WHAT TO DO
Continue the school news article below about the COVID-19 quarantine, starting right after its final sentence.

TEXT EXCERPT
= = =

The year no one will forget

March 24, 2020

Quarantine. Something that sounds like a movie plot, or that seems surreal.

photo courtesy of CDC.gov
The COVID-19 virus has spread world wide.

What seemed like a new minor virus, Covid-19, a variety of coronavirus, has become a nation-wide threat.

At time of publication on Tuesday, March 24, according to the CDC, there are over 33,000 cases in the U.S. alone which means schools have switched over to online, restaurants have moved to drive through and delivery only, and there are no gatherings of over 10 people.

But what is it really like to be a student right now — just two days into eLearning?

“I’m honestly freaking out,” senior Kelcie Jones said. “I’m worried about how school is going to work until we go back or if we ever do get to go back before the 2019-2020 school year ends. I’m worried I have already walked my last day within the halls and had no idea of it. I’m worried that my senior year days finished with a blink.”

I’m worried I have already walked my last day within the halls and had no idea of it.”

— senior Kelcie Jones

The disease has mainly been fatal for older people and people who are immunocompromised, but with it being a widespread disease, there has been a lot of panic.

= = =

EXCERPTED DATA
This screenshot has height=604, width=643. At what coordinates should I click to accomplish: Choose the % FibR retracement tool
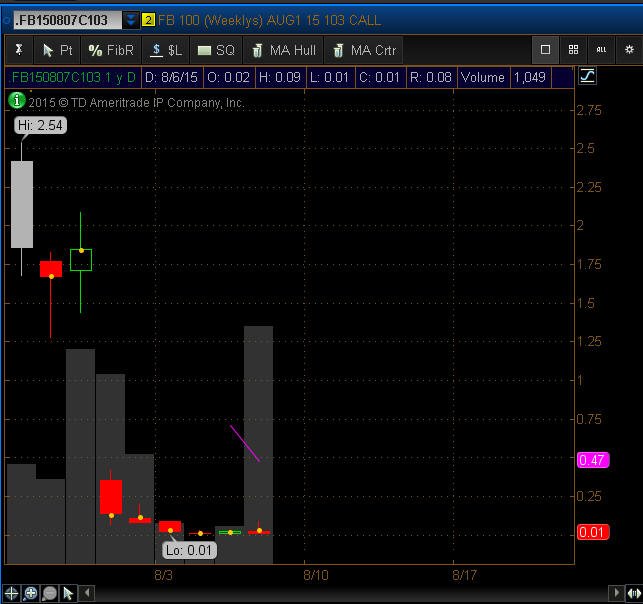(111, 50)
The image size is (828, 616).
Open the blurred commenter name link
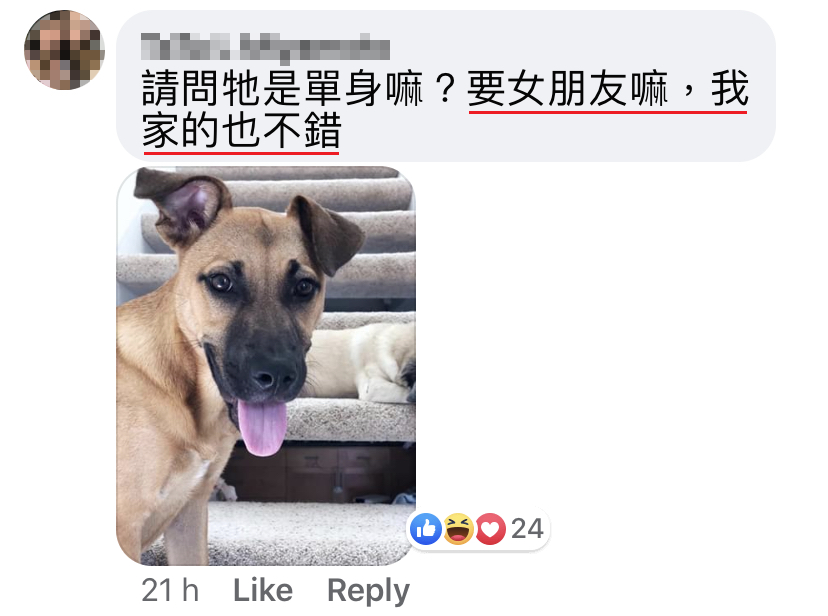tap(266, 47)
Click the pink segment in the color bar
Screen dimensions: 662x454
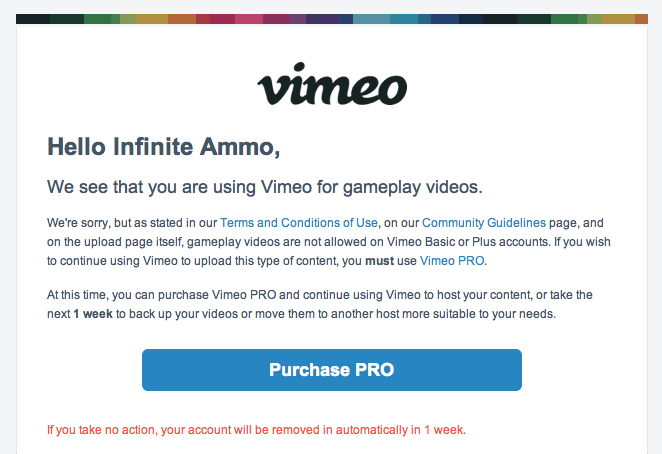pyautogui.click(x=249, y=19)
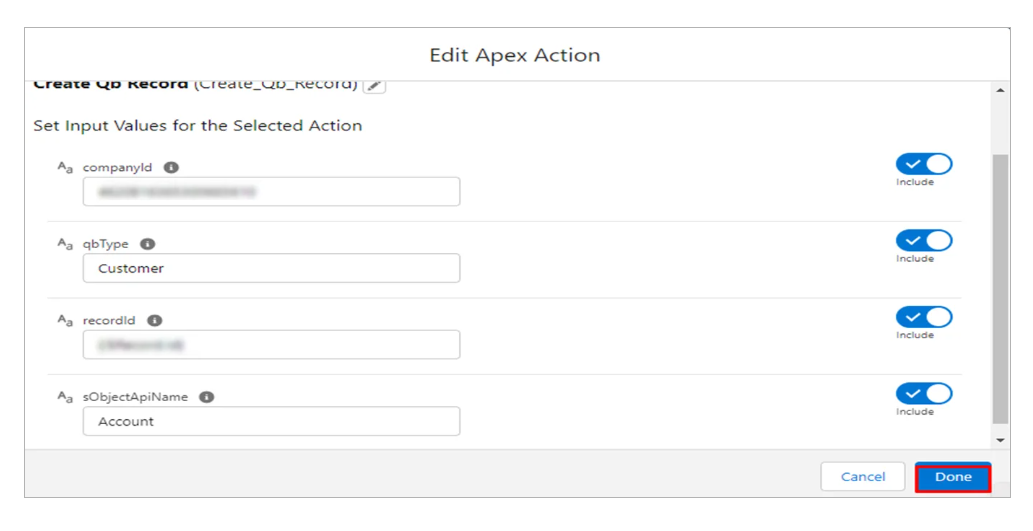The width and height of the screenshot is (1033, 531).
Task: Click the recordId input field
Action: (x=271, y=345)
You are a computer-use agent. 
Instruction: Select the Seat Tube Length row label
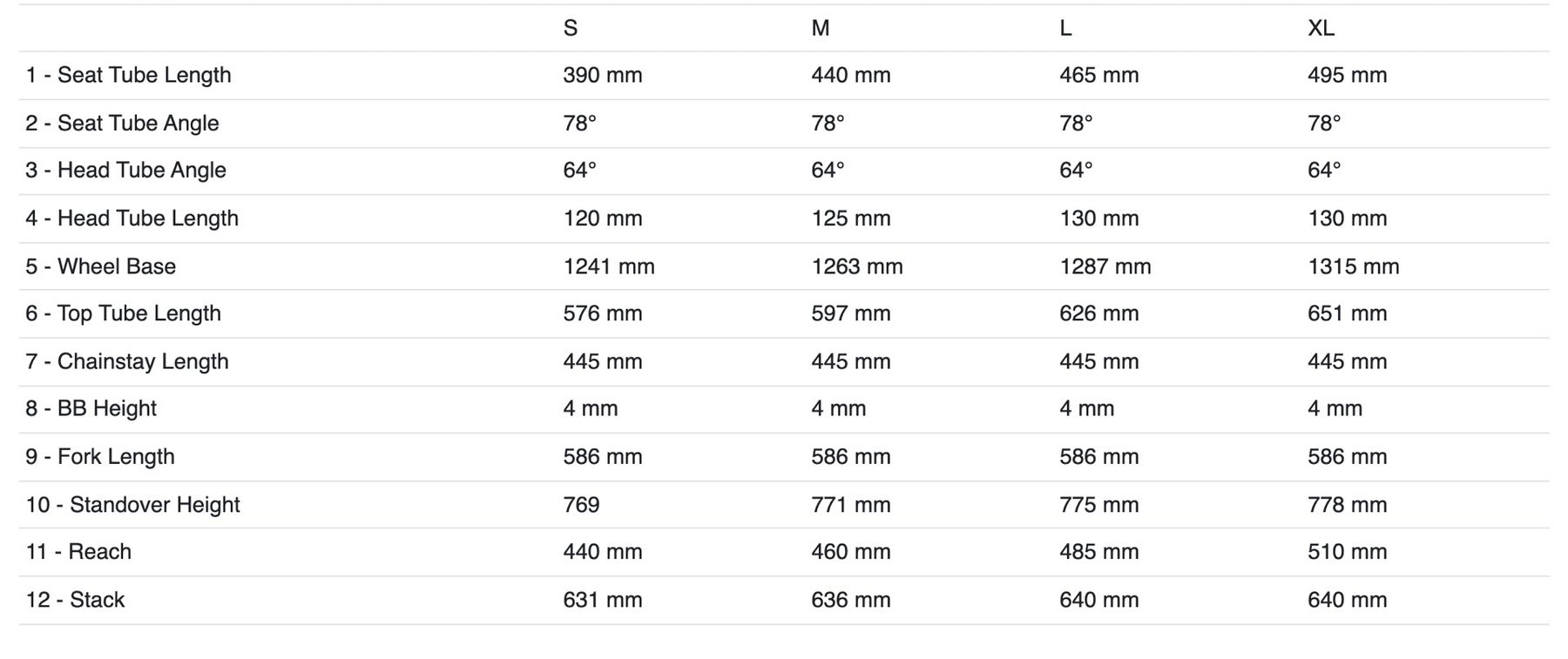click(128, 76)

= = =

OUTPUT FOR THIS TASK
“The whole thing is kind of scary and it feels kind of surreal. The worst part of the Coronavirus is that a lot of store have run out of things like hand sanitizer and Clorox wipes and people who are immunocompromised can’t access them,” junior Leemu Masah said.

There are many opinions on whether there are enough things being done to prevent the spread of coronavirus. As of Tuesday March 24, Kansas City residents are to stay inside unless it’s to go to any essential services still available in hopes to help prevent the spread of the virus. Mayor Quinton Lucas issued the shelter-in-place for the KC metro area with advanced warning over the weekend.

“The worst part is that we’re so unprepared to deal with such a large problem. The only way to stop the hospitals from overflowing is to slow it down through quarantine,” junior Joran Brensdal said. “The most upsetting thing is how so many people treat the problem with a careless attitude.”